Definition of Eligible Educational Institution

This is how the IRS defines an eligible educational institution:

"... [A]ny college, university, vocational school, or other post-secondary educational institution eligible to participate in the student aid programs administered by the U.S. Department of Education.

The IRS goes on to say that this definition includes virtually all accredited, public, nonprofit, and for-profit postsecondary institutions.

By this definition, it's quite likely that your child's school of choice will be eligible, but double-check. If you think it does but it turns out you're wrong, you could lose out on very valuable tax breaks.

How to Find if Your Institution Qualifies

Check the U.S. Department of Education's database for a list of accredited schools and programs. Or, you can contact the school and ask them directly.

There are a number of other look-up tools available online as well, including ones from the federal government's Free Application for Federal Student Aid (FAFSA) site and its College Scorecard site. You can use these sites to gather more information about the school or schools you're interested in.

How the Tax Break Works

Early withdrawals taken from a traditional IRA (prior to age 59 1/2) are exempt from the 10% penalty tax if they are used for qualified higher education expenses made to an eligible educational institution. This is one of the exceptions to the IRA early withdrawal penalty tax. Education expenses paid for yourself, a spouse, a child, or a grandchild may all qualify.

In addition, 529 plan withdrawals are tax-free if used for qualified higher education expenses.
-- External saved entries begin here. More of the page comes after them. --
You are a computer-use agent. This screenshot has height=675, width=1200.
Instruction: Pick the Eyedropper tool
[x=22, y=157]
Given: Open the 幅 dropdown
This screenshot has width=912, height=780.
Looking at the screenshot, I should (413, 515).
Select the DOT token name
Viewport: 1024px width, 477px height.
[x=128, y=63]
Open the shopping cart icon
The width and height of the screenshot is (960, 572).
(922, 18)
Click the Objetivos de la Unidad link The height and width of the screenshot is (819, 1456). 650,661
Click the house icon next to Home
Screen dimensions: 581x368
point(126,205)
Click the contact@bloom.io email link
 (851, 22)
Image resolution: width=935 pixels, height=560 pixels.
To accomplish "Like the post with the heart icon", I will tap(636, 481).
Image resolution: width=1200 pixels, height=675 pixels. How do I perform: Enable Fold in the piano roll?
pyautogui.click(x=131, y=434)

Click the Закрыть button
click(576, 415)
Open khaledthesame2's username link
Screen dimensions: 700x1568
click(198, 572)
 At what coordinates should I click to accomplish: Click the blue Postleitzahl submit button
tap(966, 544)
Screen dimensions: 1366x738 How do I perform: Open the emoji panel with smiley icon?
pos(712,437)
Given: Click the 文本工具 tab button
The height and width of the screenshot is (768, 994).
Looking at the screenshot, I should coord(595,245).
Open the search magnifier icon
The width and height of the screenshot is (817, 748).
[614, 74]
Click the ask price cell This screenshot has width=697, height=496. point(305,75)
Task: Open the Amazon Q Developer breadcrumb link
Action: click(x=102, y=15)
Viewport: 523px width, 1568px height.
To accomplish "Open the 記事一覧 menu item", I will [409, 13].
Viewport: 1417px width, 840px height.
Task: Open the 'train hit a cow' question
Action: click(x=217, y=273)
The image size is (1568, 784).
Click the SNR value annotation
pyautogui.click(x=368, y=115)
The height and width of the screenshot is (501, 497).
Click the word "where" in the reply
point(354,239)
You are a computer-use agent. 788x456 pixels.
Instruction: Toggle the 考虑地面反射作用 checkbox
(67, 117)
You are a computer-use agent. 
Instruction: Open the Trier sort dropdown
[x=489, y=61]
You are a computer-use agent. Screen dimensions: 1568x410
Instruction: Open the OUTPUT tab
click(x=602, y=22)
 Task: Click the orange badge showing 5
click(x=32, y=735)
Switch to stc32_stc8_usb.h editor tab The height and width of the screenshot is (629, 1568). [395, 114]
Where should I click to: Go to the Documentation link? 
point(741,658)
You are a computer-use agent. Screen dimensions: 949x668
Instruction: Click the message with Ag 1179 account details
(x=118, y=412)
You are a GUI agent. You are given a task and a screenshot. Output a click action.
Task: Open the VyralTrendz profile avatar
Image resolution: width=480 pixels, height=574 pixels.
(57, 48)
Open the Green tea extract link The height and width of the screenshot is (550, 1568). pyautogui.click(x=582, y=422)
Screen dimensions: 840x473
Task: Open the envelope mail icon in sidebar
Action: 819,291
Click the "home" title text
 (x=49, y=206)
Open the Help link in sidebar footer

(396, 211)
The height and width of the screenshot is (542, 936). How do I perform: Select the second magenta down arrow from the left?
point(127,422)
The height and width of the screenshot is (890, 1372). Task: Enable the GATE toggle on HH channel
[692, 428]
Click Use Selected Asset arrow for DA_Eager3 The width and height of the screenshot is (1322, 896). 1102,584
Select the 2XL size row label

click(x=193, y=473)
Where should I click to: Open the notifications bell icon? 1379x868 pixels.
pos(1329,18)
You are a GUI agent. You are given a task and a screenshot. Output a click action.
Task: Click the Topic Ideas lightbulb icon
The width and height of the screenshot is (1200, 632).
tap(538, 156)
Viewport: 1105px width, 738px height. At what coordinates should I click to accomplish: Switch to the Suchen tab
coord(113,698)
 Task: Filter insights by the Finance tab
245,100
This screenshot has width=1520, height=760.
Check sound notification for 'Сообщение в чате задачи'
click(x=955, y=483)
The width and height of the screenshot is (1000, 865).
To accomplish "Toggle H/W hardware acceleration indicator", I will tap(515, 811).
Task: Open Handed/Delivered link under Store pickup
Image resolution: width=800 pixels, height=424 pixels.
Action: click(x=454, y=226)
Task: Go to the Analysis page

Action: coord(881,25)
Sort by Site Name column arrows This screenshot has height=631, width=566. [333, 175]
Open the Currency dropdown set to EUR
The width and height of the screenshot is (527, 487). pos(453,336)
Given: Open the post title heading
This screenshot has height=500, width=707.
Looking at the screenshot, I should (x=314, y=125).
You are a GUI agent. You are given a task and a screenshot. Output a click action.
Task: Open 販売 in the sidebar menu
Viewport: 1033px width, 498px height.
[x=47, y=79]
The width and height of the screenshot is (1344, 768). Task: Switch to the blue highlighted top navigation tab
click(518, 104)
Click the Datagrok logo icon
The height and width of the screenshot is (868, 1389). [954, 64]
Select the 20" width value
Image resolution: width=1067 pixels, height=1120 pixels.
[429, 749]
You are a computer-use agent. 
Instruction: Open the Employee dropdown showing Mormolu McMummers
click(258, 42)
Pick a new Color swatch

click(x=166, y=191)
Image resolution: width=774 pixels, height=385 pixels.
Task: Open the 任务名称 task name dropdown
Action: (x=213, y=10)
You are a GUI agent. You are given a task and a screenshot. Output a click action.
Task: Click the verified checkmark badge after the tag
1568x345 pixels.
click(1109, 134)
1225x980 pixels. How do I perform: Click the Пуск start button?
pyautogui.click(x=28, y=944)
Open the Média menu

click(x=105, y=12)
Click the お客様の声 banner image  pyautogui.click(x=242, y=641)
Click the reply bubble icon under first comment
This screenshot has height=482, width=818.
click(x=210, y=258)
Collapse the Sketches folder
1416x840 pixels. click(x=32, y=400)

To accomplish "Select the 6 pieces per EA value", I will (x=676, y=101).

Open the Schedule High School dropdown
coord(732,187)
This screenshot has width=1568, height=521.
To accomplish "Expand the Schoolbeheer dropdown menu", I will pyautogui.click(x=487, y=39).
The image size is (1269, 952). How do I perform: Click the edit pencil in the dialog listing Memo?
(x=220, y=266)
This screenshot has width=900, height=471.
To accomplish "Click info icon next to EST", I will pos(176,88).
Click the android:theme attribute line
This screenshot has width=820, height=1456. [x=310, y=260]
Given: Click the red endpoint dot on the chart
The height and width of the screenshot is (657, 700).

If your child gets a scholarship, you can withdraw an amount up to the amount of the scholarship penalty-free, but income taxes will still apply.

In addition to penalty-free or tax-free withdrawals, you may also qualify for a tax credit.

Education Tax Credit Eligibility

The IRS website hosts an education tax credit tutorial to help you determine if you are eligible for certain education-related tax credits.

The American Opportunity Credit is a maximum credit of $2,500 per eligible student for qualified expenses paid for each of the first four years of college or other higher education.

The Lifetime Learning Credit is for qualified tuition and expenses for eligible students enrolled in an eligible educational institution—even graduate degrees or job skills courses.

The Tuition and Fees Deduction once allowed you to deduct college tuition and fees from your taxable income if they were paid for your spouse, your dependents, or yourself, but this deduction expired on January 1, 2018. It's helpful to keep it in mind, however, if Congress decides to revive it while you're paying for schooling.

To determine if you qualify for one of these tax credits, the IRS site will walk you through a questionnaire called the Interactive Tax Assistant. It will take about ten minutes to complete.

You'll be asked questions about your tax filing status, the student's enrollment status, and when and by whom the expenses were paid. You can also expect more detailed questions about whether any expenses were paid with tax-exempt funds, or paid with distributions from a Coverdell Education Savings Account or Qualified Tuition Program.

The IRS will also want to know your past year's Adjusted Gross Income (AGI) and whether the student is able to be claimed on someone else's return.

Following the rules for credits and tax breaks on paying for education can help you save money and make paying for college more affordable.